**Dataset records**
○ ○ ○ ○ ○
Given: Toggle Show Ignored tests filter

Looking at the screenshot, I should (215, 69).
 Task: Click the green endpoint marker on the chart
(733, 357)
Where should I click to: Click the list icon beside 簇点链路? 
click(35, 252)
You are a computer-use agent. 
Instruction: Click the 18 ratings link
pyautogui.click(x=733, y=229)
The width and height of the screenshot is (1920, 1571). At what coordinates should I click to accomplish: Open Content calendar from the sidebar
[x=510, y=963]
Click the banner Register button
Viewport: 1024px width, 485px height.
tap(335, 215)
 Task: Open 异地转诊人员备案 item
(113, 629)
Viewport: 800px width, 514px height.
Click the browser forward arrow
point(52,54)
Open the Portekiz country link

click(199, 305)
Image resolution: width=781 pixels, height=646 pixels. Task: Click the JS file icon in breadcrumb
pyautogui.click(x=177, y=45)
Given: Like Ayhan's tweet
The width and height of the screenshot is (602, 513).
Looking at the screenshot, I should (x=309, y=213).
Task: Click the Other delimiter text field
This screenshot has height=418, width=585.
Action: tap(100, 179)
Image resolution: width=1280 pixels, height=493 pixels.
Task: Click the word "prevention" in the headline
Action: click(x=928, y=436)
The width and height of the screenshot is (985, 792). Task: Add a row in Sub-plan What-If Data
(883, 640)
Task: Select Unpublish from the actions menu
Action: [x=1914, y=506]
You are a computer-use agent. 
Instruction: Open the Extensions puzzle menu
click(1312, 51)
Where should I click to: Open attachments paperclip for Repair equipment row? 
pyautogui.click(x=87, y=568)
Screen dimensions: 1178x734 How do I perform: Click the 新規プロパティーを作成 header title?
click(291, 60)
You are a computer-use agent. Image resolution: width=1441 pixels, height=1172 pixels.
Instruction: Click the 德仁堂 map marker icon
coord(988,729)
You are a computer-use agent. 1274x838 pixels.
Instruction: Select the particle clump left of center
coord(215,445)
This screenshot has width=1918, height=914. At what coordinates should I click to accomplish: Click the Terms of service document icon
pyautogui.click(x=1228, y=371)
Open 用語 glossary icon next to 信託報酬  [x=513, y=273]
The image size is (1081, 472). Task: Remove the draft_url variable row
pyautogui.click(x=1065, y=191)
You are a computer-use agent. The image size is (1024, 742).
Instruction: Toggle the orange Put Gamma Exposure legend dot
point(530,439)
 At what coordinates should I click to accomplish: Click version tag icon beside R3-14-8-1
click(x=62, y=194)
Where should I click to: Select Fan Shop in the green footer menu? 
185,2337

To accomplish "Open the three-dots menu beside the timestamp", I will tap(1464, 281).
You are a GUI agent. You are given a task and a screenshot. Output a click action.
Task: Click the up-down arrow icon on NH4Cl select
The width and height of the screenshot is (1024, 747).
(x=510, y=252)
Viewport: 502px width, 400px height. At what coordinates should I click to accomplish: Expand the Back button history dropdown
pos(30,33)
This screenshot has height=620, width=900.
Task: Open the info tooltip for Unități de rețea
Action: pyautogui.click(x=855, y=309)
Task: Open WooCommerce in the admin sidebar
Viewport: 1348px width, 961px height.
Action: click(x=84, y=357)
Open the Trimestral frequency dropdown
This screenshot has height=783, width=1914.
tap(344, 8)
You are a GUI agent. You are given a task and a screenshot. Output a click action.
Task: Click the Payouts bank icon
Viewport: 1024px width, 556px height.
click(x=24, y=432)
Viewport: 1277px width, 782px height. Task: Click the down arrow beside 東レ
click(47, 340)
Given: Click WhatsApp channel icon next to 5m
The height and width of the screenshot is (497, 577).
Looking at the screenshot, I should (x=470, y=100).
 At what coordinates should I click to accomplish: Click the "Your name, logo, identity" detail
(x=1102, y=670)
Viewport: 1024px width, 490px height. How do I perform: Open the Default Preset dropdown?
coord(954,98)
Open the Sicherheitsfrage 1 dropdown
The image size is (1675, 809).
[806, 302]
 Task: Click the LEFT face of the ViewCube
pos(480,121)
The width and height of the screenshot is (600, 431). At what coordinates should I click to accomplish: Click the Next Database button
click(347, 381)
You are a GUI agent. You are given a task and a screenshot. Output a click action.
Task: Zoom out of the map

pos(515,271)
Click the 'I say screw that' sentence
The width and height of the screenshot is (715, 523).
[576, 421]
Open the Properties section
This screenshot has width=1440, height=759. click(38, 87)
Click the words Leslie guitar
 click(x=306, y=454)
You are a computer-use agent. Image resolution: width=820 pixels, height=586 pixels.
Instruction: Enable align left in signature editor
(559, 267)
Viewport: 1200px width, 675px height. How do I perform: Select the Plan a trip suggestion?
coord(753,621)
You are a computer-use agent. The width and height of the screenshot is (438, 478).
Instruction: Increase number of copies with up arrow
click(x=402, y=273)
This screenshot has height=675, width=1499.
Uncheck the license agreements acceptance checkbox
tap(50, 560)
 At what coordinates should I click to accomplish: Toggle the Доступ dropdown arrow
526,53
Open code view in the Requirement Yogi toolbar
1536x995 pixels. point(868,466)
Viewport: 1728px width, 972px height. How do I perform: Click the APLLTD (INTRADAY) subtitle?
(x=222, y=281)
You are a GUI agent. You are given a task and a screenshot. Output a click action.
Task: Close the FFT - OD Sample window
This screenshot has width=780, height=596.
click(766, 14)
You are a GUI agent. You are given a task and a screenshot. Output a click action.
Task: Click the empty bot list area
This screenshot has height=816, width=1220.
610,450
○ ○ ○ ○ ○
**Work to be completed**
Having read the entries above, repeat them exactly.

**Answer to the problem**
Given: Toggle Show Ignored tests filter

Looking at the screenshot, I should (215, 69).
 Task: Click the green endpoint marker on the chart
(733, 357)
Where should I click to: Click the list icon beside 簇点链路? 
click(35, 252)
You are a computer-use agent. 
Instruction: Click the 18 ratings link
pyautogui.click(x=733, y=229)
The width and height of the screenshot is (1920, 1571). At what coordinates should I click to accomplish: Open Content calendar from the sidebar
[x=510, y=963]
Click the banner Register button
Viewport: 1024px width, 485px height.
tap(335, 215)
 Task: Open 异地转诊人员备案 item
(113, 629)
Viewport: 800px width, 514px height.
Click the browser forward arrow
point(52,54)
Open the Portekiz country link

click(199, 305)
Image resolution: width=781 pixels, height=646 pixels. Task: Click the JS file icon in breadcrumb
pyautogui.click(x=177, y=45)
Given: Like Ayhan's tweet
The width and height of the screenshot is (602, 513).
Looking at the screenshot, I should (x=309, y=213).
Task: Click the Other delimiter text field
This screenshot has height=418, width=585.
Action: tap(100, 179)
Image resolution: width=1280 pixels, height=493 pixels.
Task: Click the word "prevention" in the headline
Action: click(x=928, y=436)
The width and height of the screenshot is (985, 792). Task: Add a row in Sub-plan What-If Data
(883, 640)
Task: Select Unpublish from the actions menu
Action: [x=1914, y=506]
You are a computer-use agent. 
Instruction: Open the Extensions puzzle menu
click(1312, 51)
Where should I click to: Open attachments paperclip for Repair equipment row? 
pyautogui.click(x=87, y=568)
Screen dimensions: 1178x734 How do I perform: Click the 新規プロパティーを作成 header title?
click(291, 60)
You are a computer-use agent. Image resolution: width=1441 pixels, height=1172 pixels.
Instruction: Click the 德仁堂 map marker icon
coord(988,729)
You are a computer-use agent. 1274x838 pixels.
Instruction: Select the particle clump left of center
coord(215,445)
This screenshot has width=1918, height=914. At what coordinates should I click to accomplish: Click the Terms of service document icon
pyautogui.click(x=1228, y=371)
Open 用語 glossary icon next to 信託報酬  [x=513, y=273]
The image size is (1081, 472). Task: Remove the draft_url variable row
pyautogui.click(x=1065, y=191)
You are a computer-use agent. The image size is (1024, 742).
Instruction: Toggle the orange Put Gamma Exposure legend dot
point(530,439)
 At what coordinates should I click to accomplish: Click version tag icon beside R3-14-8-1
click(x=62, y=194)
Where should I click to: Select Fan Shop in the green footer menu? 
185,2337

To accomplish "Open the three-dots menu beside the timestamp", I will tap(1464, 281).
You are a GUI agent. You are given a task and a screenshot. Output a click action.
Task: Click the up-down arrow icon on NH4Cl select
The width and height of the screenshot is (1024, 747).
(x=510, y=252)
Viewport: 502px width, 400px height. At what coordinates should I click to accomplish: Expand the Back button history dropdown
pos(30,33)
This screenshot has height=620, width=900.
Task: Open the info tooltip for Unități de rețea
Action: pyautogui.click(x=855, y=309)
Task: Open WooCommerce in the admin sidebar
Viewport: 1348px width, 961px height.
Action: click(x=84, y=357)
Open the Trimestral frequency dropdown
This screenshot has height=783, width=1914.
tap(344, 8)
You are a GUI agent. You are given a task and a screenshot. Output a click action.
Task: Click the Payouts bank icon
Viewport: 1024px width, 556px height.
click(x=24, y=432)
Viewport: 1277px width, 782px height. Task: Click the down arrow beside 東レ
click(47, 340)
Given: Click WhatsApp channel icon next to 5m
The height and width of the screenshot is (497, 577).
Looking at the screenshot, I should (x=470, y=100).
 At what coordinates should I click to accomplish: Click the "Your name, logo, identity" detail
(x=1102, y=670)
Viewport: 1024px width, 490px height. How do I perform: Open the Default Preset dropdown?
coord(954,98)
Open the Sicherheitsfrage 1 dropdown
The image size is (1675, 809).
[806, 302]
 Task: Click the LEFT face of the ViewCube
pos(480,121)
The width and height of the screenshot is (600, 431). At what coordinates should I click to accomplish: Click the Next Database button
click(347, 381)
You are a GUI agent. You are given a task and a screenshot. Output a click action.
Task: Zoom out of the map

pos(515,271)
Click the 'I say screw that' sentence
The width and height of the screenshot is (715, 523).
[576, 421]
Open the Properties section
This screenshot has width=1440, height=759. click(38, 87)
Click the words Leslie guitar
 click(x=306, y=454)
You are a computer-use agent. Image resolution: width=820 pixels, height=586 pixels.
Instruction: Enable align left in signature editor
(559, 267)
Viewport: 1200px width, 675px height. How do I perform: Select the Plan a trip suggestion?
coord(753,621)
You are a computer-use agent. The width and height of the screenshot is (438, 478).
Instruction: Increase number of copies with up arrow
click(x=402, y=273)
This screenshot has height=675, width=1499.
Uncheck the license agreements acceptance checkbox
tap(50, 560)
 At what coordinates should I click to accomplish: Toggle the Доступ dropdown arrow
526,53
Open code view in the Requirement Yogi toolbar
1536x995 pixels. point(868,466)
Viewport: 1728px width, 972px height. How do I perform: Click the APLLTD (INTRADAY) subtitle?
(x=222, y=281)
You are a GUI agent. You are given a task and a screenshot. Output a click action.
Task: Close the FFT - OD Sample window
This screenshot has width=780, height=596.
click(766, 14)
You are a GUI agent. You are given a task and a screenshot. Output a click action.
Task: Click the empty bot list area
This screenshot has height=816, width=1220.
610,450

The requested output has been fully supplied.